## Data to use
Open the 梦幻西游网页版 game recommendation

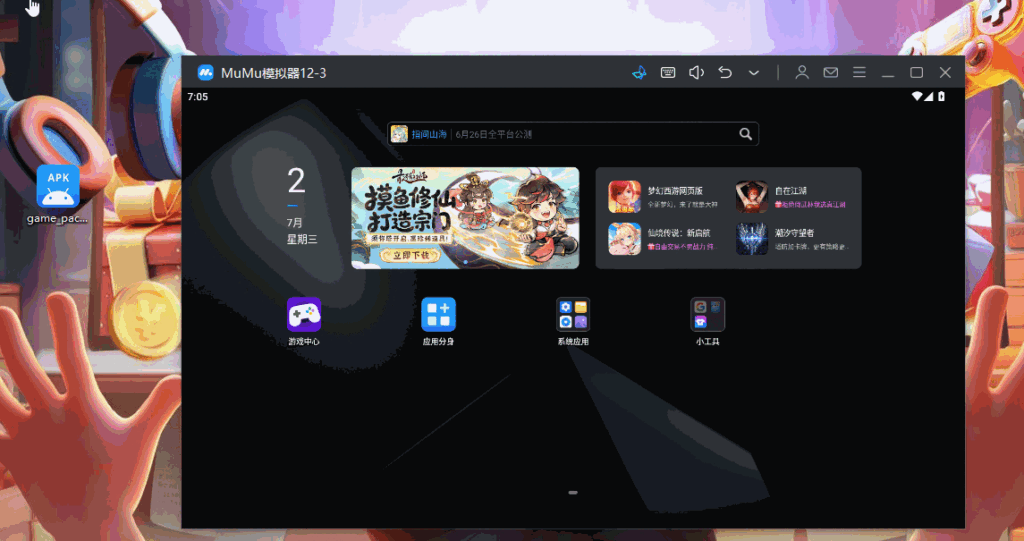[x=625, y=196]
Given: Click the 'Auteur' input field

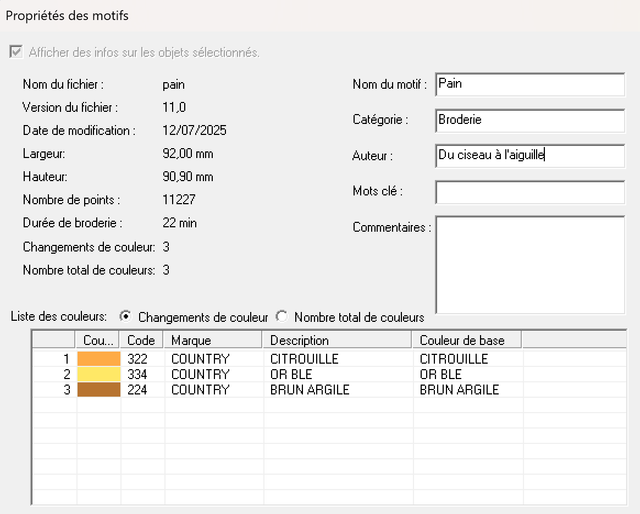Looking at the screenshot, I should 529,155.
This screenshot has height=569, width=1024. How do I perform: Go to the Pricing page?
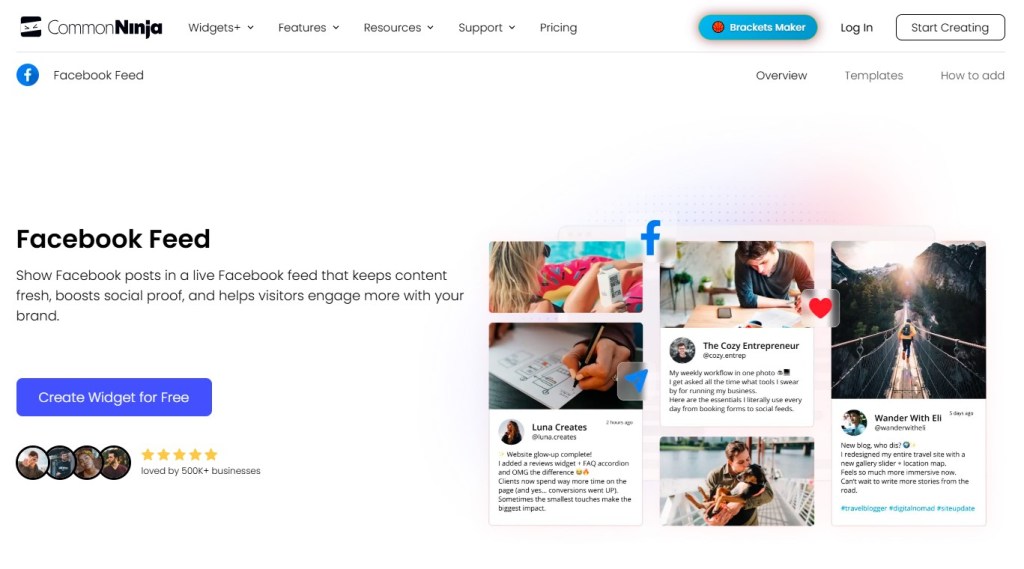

---

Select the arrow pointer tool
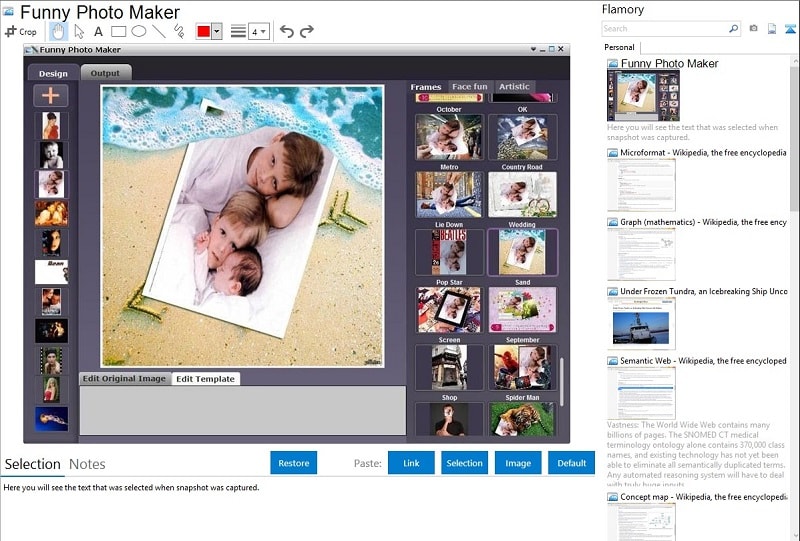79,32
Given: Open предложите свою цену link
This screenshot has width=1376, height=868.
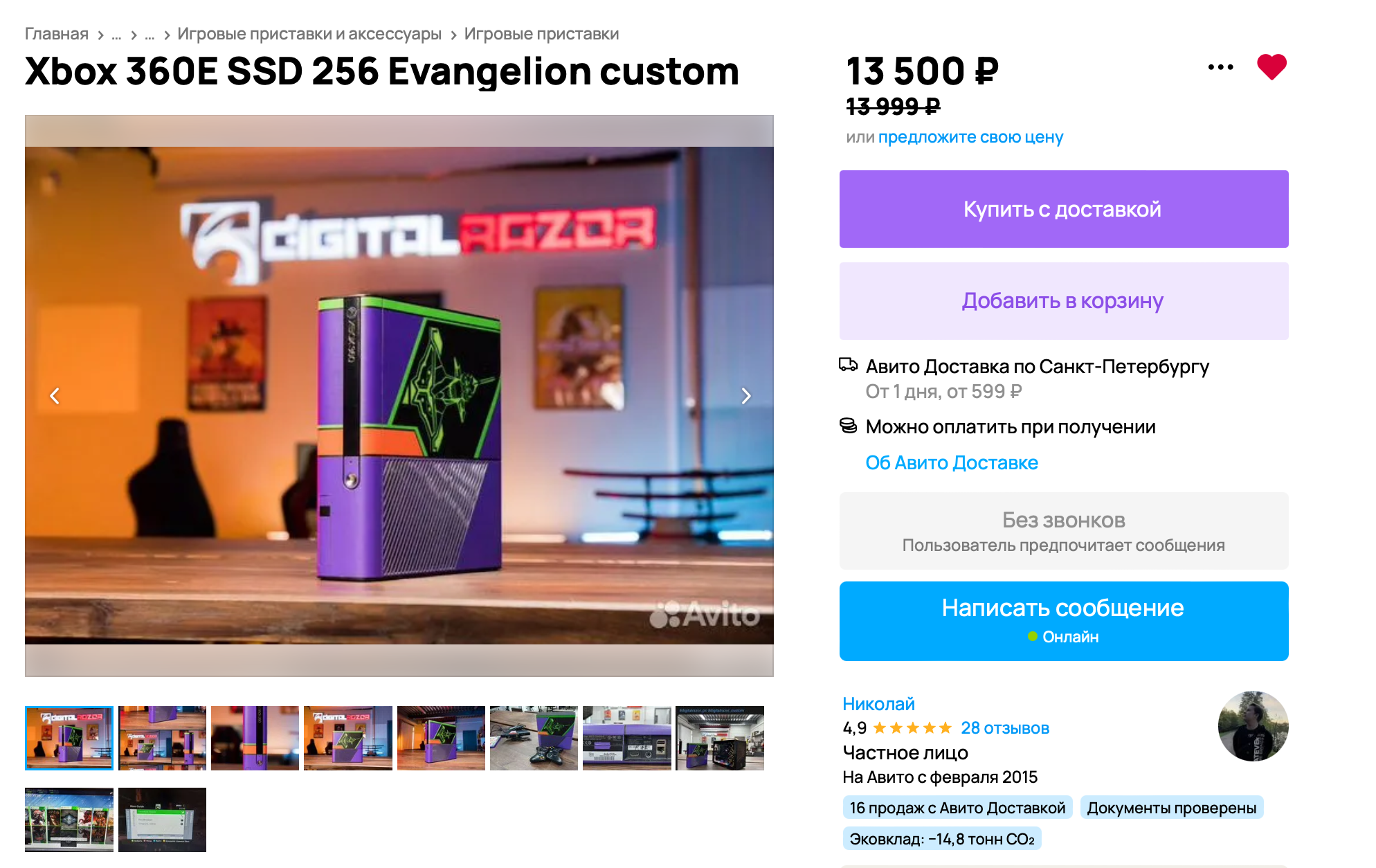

## Work instruction
Those lines above that contain the string "height" should be returned.

## Result for this exercise
This screenshot has height=569, width=1024. How do I perform: Go to the Pricing page?
This screenshot has width=1376, height=868.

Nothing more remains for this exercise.